→ **EXERCISE REQUIREMENTS**: In the records below, find the line holding "Where should I click to: Select" and the line holding "You are a computer-use agent. Screen". Set down both, with every line between them, exactly.

→ **Data entries**:
▬▬▬▬▬▬

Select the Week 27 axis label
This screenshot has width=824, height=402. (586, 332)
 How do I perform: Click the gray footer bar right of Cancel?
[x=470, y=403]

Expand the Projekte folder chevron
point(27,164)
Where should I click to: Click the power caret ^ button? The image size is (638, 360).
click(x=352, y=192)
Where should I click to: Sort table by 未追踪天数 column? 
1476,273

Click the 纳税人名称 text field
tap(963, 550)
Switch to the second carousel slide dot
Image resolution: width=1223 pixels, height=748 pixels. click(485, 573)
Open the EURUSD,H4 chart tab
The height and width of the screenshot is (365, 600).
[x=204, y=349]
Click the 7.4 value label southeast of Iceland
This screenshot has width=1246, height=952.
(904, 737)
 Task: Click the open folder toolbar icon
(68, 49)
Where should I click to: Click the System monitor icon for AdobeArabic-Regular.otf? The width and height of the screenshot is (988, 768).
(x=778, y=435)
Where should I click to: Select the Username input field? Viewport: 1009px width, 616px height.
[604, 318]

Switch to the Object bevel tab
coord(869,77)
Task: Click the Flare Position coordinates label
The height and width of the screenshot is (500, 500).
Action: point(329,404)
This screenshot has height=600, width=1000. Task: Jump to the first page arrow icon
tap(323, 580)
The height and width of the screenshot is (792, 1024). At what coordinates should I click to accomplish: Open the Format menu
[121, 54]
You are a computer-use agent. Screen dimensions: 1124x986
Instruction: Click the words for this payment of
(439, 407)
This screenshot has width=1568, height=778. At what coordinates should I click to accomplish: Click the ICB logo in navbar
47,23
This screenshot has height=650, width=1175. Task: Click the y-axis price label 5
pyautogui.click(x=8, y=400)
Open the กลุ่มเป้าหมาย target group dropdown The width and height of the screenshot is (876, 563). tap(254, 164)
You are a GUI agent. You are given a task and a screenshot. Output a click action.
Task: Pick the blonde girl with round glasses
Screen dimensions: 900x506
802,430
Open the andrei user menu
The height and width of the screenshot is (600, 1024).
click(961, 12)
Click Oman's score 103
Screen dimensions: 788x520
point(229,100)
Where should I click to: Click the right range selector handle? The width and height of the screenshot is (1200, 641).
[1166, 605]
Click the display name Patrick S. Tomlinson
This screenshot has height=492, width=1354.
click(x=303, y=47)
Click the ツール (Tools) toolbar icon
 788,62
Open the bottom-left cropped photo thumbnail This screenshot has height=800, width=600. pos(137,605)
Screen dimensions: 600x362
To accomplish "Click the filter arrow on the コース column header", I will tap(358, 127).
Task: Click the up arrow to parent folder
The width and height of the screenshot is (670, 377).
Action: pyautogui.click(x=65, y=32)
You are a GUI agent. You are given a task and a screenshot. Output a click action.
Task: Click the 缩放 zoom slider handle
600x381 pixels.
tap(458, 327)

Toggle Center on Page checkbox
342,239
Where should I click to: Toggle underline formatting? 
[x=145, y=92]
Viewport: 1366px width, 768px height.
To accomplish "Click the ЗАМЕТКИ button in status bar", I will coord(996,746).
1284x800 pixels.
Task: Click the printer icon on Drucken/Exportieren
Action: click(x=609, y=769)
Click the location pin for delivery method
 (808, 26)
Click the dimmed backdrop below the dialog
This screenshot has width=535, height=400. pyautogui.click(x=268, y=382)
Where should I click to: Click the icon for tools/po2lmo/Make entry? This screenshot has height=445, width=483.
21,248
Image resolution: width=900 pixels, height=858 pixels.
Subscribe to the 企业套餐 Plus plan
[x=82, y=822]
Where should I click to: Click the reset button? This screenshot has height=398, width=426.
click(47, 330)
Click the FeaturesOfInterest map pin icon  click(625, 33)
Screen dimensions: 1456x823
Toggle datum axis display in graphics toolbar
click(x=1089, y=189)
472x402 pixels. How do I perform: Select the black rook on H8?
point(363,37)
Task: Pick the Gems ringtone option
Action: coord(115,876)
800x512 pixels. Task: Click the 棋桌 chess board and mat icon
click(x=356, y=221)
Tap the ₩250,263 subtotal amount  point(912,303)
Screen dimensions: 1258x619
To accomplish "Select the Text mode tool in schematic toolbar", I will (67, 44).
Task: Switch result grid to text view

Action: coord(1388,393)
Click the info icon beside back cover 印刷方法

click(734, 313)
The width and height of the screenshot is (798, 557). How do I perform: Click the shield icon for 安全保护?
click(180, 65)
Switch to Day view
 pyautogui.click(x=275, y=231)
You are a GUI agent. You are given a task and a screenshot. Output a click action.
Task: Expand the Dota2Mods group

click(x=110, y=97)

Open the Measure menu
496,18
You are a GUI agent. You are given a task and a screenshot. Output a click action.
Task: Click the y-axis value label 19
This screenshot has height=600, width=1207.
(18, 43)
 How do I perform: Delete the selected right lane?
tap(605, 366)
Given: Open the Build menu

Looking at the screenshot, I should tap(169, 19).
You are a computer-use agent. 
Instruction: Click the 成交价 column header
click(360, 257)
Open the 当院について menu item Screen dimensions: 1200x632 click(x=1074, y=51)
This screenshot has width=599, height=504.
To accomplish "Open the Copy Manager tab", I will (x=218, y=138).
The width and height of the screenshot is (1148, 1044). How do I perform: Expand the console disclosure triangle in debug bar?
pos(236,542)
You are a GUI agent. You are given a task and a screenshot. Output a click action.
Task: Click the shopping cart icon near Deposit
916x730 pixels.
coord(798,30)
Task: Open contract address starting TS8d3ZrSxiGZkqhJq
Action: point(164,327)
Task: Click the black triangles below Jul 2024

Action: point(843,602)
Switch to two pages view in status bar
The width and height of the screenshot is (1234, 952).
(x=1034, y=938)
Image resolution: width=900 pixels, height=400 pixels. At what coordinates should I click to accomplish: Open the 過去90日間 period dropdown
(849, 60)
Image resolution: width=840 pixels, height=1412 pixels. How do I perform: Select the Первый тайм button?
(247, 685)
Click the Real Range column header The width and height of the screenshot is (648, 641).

▬▬▬▬▬▬

→ **SOLUTION TO THIS PROBLEM**:
Where should I click to: Select the Username input field? Viewport: 1009px width, 616px height.
[604, 318]

Switch to the Object bevel tab
coord(869,77)
Task: Click the Flare Position coordinates label
The height and width of the screenshot is (500, 500).
Action: point(329,404)
This screenshot has height=600, width=1000. Task: Jump to the first page arrow icon
tap(323, 580)
The height and width of the screenshot is (792, 1024). At what coordinates should I click to accomplish: Open the Format menu
[121, 54]
You are a computer-use agent. Screen dimensions: 1124x986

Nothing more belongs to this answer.